Agenesis of the penis / clitoris

Penile or clitoris aplasia is a very rare abnormality. Here the development of the genital tubercle due to an ectoderm-mesenchymal anomaly during the 7th developmental week is involved.

Bifid penis or clitoris / micropenis

This disorder is extremely rare and occurs in both sexes. It is mostly associated with an ecstrophia of the urinary bladder or anomalies in the region of the urinary tract. From an embryologic point of view two genital eminences have been developed.

Cryptorchidism / ectopia of the testicles

Cryptorchidism, a term of Greek origin (κρυπτος = hidden, ορξις = testis), is found in ca. 30% of premature infants and in 4% of full term babies. The testes remain in the abdominal cavity or somewhere on their way to the scrotum – most frequently in the inguinal canal (60% of the cases). One should not confuse the concept of cryptorchidism with a testicular ectopia, in which the testes take on an abnormal location due to a deviant migration. Cryptorchidism can occur unilaterally or bilaterally (20-40% of all cryptorchidisms).

The cause of this disorder remains unknown but it seems to be connected with an insufficient production of androgens (possibly through a change at the level of the hypothalamus-pituitary axis). An undescended testis is normal up till birth, but already during the first year there are histological alterations (frequency of testicular tumors is elevated by 20-40%; there also exists a risk of sterility).

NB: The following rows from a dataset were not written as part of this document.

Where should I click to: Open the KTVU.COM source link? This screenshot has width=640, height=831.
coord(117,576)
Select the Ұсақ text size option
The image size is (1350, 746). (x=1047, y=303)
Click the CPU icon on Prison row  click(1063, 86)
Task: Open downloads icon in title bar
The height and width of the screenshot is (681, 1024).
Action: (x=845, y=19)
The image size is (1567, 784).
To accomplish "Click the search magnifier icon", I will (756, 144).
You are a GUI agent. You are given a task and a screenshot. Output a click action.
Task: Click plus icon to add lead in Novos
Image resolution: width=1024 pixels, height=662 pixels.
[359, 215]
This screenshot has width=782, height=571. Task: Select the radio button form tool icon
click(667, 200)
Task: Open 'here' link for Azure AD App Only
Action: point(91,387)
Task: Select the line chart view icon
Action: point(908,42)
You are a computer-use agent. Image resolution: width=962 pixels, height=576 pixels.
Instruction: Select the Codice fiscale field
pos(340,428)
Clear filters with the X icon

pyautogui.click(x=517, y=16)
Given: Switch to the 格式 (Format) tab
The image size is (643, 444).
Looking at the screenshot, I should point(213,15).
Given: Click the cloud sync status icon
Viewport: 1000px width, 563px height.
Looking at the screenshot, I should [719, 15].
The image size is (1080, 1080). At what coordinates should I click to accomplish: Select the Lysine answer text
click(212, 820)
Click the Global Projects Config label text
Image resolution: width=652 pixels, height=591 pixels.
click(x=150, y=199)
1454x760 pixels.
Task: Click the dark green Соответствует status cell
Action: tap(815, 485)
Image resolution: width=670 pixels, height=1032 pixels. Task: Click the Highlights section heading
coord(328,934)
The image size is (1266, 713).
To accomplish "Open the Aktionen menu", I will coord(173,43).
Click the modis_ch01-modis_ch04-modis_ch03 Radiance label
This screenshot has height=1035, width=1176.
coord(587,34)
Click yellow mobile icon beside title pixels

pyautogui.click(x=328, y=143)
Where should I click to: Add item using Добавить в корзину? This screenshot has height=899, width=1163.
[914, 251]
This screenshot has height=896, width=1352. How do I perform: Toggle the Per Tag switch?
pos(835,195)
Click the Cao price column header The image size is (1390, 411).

The first treatment step consists in giving gonadotropic hormones (HCG) with a success rate of 20-50% or, if this remains unsuccessful, in a surgical intervention (orchidopexy). Here the testis is surgically brought down into the scrotum.

Fig. 69 - Cryptorchidism Fig. 70 - Ectopic testes  Legenda

Fig. 69
Scheme showing the most frequent localizations of a undescended or incompletely descended testis.